What is N(T)-Level Science in Singapore?
N(T)-Level Science is the GCE Normal Technical level science subject taken by students on the Normal Technical course, usually in Secondary 4, at around age 16. It is the most practical and applied science track, sitting below the Normal Academic (N(A)) and O-Level courses. The focus is on everyday science you can see and use: materials, energy, forces, electricity, the human body, plants and the environment. Explanations stay concrete, the numbers stay simple, and a lot of the learning happens through hands-on practical work.
How is N(T)-Level Science assessed in 2026?
N(T)-Level Science is assessed by a written examination paper together with a school-based practical or coursework component. The written paper has a multiple-choice section and a structured-question section that ask short, scaffolded questions on the six topics. The practical component checks that you can follow instructions safely, take simple measurements and readings, record results in a table, and draw straightforward conclusions. Always confirm the exact format and weightings against the current SEAB syllabus, as SEAB reviews syllabuses from time to time.

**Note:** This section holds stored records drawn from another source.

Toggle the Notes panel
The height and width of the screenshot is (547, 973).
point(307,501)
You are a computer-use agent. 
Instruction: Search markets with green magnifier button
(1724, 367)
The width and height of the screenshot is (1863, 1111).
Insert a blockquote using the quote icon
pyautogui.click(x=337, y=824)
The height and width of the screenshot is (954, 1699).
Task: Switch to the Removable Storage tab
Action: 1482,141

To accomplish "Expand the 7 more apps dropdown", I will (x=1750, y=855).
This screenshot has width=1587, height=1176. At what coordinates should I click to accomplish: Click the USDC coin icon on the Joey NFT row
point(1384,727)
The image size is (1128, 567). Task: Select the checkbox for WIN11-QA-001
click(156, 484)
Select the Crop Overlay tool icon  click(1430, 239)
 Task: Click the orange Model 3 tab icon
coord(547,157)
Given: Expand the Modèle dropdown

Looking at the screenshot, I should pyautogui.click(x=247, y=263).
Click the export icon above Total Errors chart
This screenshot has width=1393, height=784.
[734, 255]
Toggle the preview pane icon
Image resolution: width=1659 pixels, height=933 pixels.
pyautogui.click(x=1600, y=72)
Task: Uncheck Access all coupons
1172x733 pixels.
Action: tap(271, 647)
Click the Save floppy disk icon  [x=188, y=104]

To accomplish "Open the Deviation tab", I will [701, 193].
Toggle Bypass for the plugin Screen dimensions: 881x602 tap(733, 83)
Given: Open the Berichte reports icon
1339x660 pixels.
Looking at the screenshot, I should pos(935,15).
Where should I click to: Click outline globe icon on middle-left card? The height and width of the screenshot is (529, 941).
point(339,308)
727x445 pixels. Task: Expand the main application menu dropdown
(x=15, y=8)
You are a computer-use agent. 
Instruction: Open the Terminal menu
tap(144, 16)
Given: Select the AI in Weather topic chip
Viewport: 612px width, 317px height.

How is N(T) Science different from O-Level science?
N(T) Science is pitched lower and is far more applied. O-Level Pure or Combined Science goes deeper, uses harder calculations, and expects longer written explanations and full chemical equations. N(T) Science keeps the maths simple, uses everyday examples, and breaks questions into short structured parts with plenty of scaffolding. The aim of N(T) Science is a solid, useful, working understanding of science for daily life and for technical and vocational pathways, not preparation for A-Level.
What topics are in N(T)-Level Science?
The subject groups everyday science into six topics: Matter and Materials (what things are made of and how they change), Energy and its Forms (energy types, heat, and electricity in the home), Forces and Motion (pushes and pulls, speed, pressure, simple machines), Electricity and Magnetism (circuits, current, magnets, and electrical safety), the Human Body and Health (digestion, circulation, breathing, diet and disease), and Plants and Ecosystems (photosynthesis, food chains, recycling in nature, and human impact on the environment).
Do I need to be good at maths to pass N(T) Science?
No advanced maths is needed. The calculations use simple whole numbers and one short formula at a time, such as speed equals distance divided by time, or energy in kilowatt-hours from power and time. If you can add, subtract, multiply, divide and read a value off a scale, you have the maths you need. The bigger marks come from clear, correct explanations and careful practical work, not from hard sums.
How should I revise for N(T)-Level Science?
Revise actively and in small chunks. Learn the key word for each idea and one everyday example of it, practise the short structured questions under timed conditions, and treat every practical lesson as exam practice for the coursework component. Use the dot-point pages on this site to drill one idea at a time, check yourself against the worked answers, and build up topic by topic across the six areas.